**Tasks for this exercise**:
a: Print the DSPAM performance tuning page word for word from "MySQL tuning" to "clarified (I hope).".
b: Write the next part of the DSPAM performance tuning page, picking up after its final line.

**Passage provided**:
Performance Tuning

DSPAM and all components involved, depending on your setup, can cause a great impact on the load of your servers if not properly tweaked. This page aims to get some light on what you should worry about and point out some solutions already used in production systems.


This is the "kick-off" page, which has info I've gathered so far. Place your comments at Performance Tuning Comments. This is a work in progress...


Hardware

Operating System

DSPAM tuning

MySQL tuning


From [dspam-users] mailing list

Here are relevant parts of some threads, some posts seem contradictory, but in a near future all this will be clarified (I hope).

[dspam-users] Performance Issue

http://dspam.nuclearelephant.com/dspam-users/7550.html

http://dspam.nuclearelephant.com/dspam-users/7569.html

... Try using InnoDB instead of MyISAM. Given your situation, row-level
locking (as opposed to table-level in MyISAM) should net you a huge
performance benefit. [MYSQL2]

http://dspam.nuclearelephant.com/dspam-users/7571.html

Ok. I tried InnoDB. After 2 hours, the time increased from 0.5-10 to
130-1850. And I have something about 250 dspam processes running
simultaneously. Lots of queries in MySQL's process list as well. The
ibdata1 filled 700MB in that two hours.

http://dspam.nuclearelephant.com/dspam-users/7575.html

It seems to me that if you're going to take any real advantage of
InnoDB, DSPAM has got to be fitted for proper usage. Transactions,
read/read-write and next key locking need to be part of the DSPAM.
Without it, you'll have one off transactions and deadlocks popping up
all over.

http://dspam.nuclearelephant.com/dspam-users/7572.html

... Here's what I have on my box w/ 1G of ram

in /etc/mysql/my.cnf

key_buffer = 512M
table_cache = 1024
myisam_sort_buffer_size = 265M
max_allowed_packet = 4M
thread_stack = 128K

Notice how aggressive I'm using memory for sorting the keys and sorts.

**Information supplied**:
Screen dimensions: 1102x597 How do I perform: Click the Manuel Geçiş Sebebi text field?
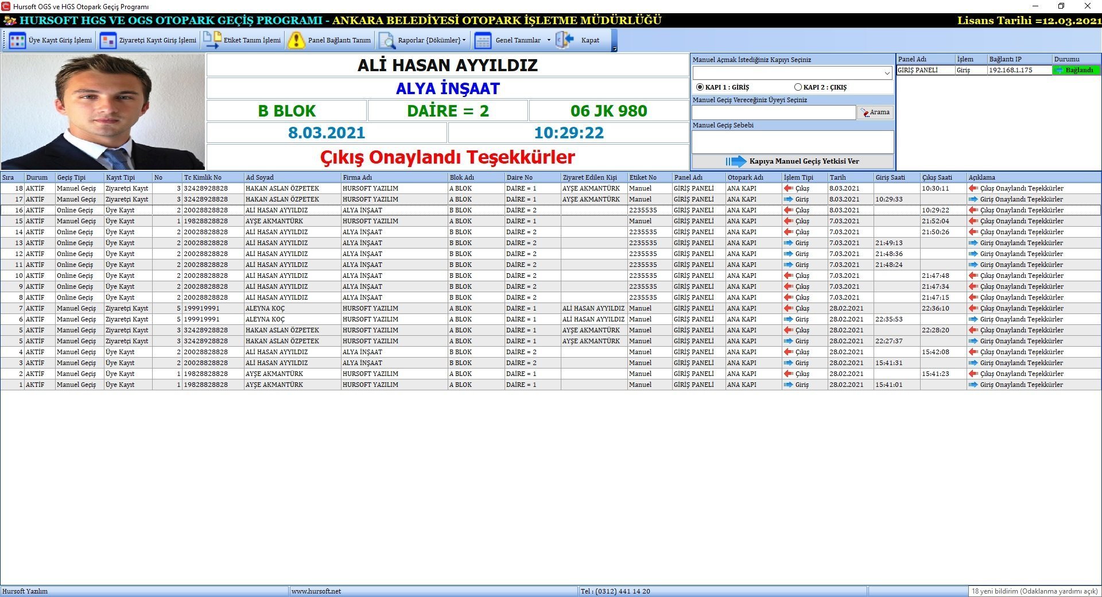pos(792,142)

**The responses**:
a:
MySQL tuning


From [dspam-users] mailing list

Here are relevant parts of some threads, some posts seem contradictory, but in a near future all this will be clarified (I hope).

b:
You should look in to the sample my.cnf that comes w/ mysql
(my-huge.cnf, my-large.cnf, etc.)

take a look at [MYSQL3] ...

http://dspam.nuclearelephant.com/dspam-users/7584.html

The insert queries that dspam_merge attempted on our dspam 3.2.6 install
were in excess of 60MB; I had to increase the max_allowed_packet parameter
accordingly in order for the process to complete.

http://dspam.nuclearelephant.com/dspam-users/7574.html

... its better to have a small # of concurrent dspam procs...
... tweaking key_buffer size and table_cache parameter. The 2 parameters
the most important when tuning mysql. [MYSQL1]

http://dspam.nuclearelephant.com/dspam-users/7613.html

...After many tests, the most suitable situation I found was:

MySQL 4.1 remote tcp/ip
Method notrain
MySQL vars:

set-variable = max_allowed_packet=8192000
set-variable = max_connections=1524
set-variable = key_buffer_size=128M
set-variable = myisam_sort_buffer_size=88M
set-variable = table_cache=1024

    dspam's database is running on a machine with 512MB ram.
My MX statistics:

5 dspam processes running simultaneously
5 messages per second at Exim's incoming queuing daemon
12 Exim's processes running simultaneously delivering about 20+ messages
load average: 2.35, 2.37, 2.51

   Those statistics are updated every 5 minutes, but that's the average.
   I really can't do it TOE or TEFT, despite database on MX or remote.
   I have one more question: what hardware (Intel based, please) do
you recommend for my setup (remember: I run a MX with 20000+ mail
boxes, 150K+ messages a day, 90% spam)?...

http://dspam.nuclearelephant.com/dspam-users/7614.html

...  Add more ram. For that many users, mysql's gonna need all the ram you
can throw at it.

http://dspam.nuclearelephant.com/dspam-users/7616.html

Adding memory is good. As long as you configure it properly, MySQL will
use as much memory as you throw at it.
Scripts that periodically optimize the dspam DB tables will help.
Also, faster disk will help immensely. Placing your SQL files on a
RAID stripe will increase performance.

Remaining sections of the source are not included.